Number of lines below with "green": work it out and reply with that number only.

> Supplied records:

————————

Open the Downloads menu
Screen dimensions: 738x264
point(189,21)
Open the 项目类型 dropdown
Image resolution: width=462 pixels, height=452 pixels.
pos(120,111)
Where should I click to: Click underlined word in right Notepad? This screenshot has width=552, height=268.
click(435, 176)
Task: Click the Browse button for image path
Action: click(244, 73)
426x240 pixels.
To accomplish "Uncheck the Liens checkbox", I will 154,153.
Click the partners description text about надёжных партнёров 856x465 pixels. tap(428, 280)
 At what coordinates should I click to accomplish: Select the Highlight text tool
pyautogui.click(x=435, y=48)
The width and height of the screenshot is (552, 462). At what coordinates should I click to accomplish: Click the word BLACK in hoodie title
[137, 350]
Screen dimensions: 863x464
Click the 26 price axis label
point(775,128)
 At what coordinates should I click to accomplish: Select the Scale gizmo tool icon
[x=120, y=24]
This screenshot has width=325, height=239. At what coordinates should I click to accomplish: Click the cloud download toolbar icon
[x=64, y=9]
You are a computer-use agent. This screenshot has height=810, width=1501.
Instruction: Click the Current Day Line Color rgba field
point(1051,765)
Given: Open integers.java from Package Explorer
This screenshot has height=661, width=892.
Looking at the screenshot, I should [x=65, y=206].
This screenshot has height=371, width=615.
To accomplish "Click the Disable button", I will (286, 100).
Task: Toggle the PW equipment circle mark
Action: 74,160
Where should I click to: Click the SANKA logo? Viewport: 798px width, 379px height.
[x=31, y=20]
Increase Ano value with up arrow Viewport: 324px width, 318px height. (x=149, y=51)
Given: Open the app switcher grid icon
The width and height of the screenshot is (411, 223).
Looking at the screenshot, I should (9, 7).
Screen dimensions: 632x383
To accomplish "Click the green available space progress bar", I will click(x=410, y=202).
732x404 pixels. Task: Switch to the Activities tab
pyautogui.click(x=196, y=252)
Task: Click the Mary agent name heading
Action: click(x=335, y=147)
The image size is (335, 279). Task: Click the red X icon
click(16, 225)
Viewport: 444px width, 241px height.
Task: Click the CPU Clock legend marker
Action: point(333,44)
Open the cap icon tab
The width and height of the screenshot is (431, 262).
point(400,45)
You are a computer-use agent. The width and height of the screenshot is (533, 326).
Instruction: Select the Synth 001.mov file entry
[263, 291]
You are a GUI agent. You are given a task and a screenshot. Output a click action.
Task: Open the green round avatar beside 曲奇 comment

————————

> Result of this task: 2